**Prompt**: Pick out each line in these entries that contains the string "accomplish".

**Data to process**:
•••

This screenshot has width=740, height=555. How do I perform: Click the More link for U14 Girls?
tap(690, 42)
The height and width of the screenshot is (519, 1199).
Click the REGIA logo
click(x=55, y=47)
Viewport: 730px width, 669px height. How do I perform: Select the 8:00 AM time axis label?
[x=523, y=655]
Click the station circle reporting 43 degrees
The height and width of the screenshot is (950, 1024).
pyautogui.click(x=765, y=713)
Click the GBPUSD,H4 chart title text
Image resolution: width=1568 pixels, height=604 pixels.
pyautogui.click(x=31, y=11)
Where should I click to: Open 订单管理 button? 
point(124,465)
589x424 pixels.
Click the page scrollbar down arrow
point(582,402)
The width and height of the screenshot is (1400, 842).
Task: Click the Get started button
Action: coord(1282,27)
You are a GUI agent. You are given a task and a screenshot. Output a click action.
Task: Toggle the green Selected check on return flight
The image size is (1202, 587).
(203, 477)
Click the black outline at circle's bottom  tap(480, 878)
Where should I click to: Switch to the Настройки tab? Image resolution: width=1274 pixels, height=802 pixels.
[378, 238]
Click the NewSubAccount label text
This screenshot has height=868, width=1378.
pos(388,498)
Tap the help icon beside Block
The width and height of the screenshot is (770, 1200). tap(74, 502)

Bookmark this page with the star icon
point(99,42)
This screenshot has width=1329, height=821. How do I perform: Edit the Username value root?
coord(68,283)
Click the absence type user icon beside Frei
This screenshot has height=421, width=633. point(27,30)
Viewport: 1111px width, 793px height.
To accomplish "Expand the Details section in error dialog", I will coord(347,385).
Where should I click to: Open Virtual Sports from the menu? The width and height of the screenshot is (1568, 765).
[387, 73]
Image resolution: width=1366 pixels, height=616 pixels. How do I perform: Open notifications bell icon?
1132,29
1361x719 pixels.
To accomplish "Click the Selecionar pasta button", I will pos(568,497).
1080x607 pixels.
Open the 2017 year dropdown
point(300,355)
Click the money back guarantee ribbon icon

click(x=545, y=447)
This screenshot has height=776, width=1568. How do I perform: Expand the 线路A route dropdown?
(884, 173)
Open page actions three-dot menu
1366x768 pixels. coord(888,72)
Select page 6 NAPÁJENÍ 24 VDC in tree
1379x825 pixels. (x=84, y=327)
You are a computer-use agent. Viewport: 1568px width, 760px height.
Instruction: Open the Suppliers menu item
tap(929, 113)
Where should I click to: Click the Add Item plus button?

•••

**Result for this task**:
To accomplish "Expand the Details section in error dialog", I will coord(347,385).
To accomplish "Click the Selecionar pasta button", I will pos(568,497).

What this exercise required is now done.